**Exercise aim**.
After locating the line that holds "[Boko Haram: Nigeria Losing Borno] (66, 1434)", transcribe it and each following line to the end of the records, changing nothing and adding nothing.

**Supplied material**.

---

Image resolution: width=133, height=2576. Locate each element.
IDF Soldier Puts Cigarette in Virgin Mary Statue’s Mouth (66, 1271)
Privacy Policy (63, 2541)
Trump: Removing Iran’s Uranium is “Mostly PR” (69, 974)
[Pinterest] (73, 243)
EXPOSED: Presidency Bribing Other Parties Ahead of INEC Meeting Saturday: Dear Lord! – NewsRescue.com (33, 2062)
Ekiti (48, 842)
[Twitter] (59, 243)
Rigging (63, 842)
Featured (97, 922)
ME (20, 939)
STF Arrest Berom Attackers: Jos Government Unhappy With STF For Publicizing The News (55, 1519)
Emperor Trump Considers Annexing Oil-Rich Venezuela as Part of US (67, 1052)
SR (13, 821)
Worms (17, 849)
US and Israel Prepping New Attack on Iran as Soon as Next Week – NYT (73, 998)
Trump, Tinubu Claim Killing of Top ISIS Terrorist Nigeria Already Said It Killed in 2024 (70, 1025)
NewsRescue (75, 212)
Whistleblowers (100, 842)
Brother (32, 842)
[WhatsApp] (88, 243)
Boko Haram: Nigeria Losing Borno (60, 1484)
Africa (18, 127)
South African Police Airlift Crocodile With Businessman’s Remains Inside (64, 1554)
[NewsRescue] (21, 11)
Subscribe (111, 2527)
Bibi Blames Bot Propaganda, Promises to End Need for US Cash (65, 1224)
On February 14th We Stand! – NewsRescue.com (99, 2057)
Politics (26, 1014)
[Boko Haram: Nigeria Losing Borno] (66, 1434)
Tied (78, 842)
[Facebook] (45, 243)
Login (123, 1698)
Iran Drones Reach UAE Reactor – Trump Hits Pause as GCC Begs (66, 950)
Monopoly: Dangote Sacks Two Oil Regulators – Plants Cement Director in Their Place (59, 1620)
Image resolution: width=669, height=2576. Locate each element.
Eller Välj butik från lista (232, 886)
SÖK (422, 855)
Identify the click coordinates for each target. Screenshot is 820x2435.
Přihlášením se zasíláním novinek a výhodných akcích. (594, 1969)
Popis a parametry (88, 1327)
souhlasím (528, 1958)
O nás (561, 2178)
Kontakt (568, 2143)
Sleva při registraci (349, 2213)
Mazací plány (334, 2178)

---

**Response to the exercise**.
[Boko Haram: Nigeria Losing Borno] (66, 1434)
Tied (78, 842)
[Facebook] (45, 243)
Login (123, 1698)
Iran Drones Reach UAE Reactor – Trump Hits Pause as GCC Begs (66, 950)
Monopoly: Dangote Sacks Two Oil Regulators – Plants Cement Director in Their Place (59, 1620)
Image resolution: width=669, height=2576. Locate each element.
Eller Välj butik från lista (232, 886)
SÖK (422, 855)
Identify the click coordinates for each target. Screenshot is 820x2435.
Přihlášením se zasíláním novinek a výhodných akcích. (594, 1969)
Popis a parametry (88, 1327)
souhlasím (528, 1958)
O nás (561, 2178)
Kontakt (568, 2143)
Sleva při registraci (349, 2213)
Mazací plány (334, 2178)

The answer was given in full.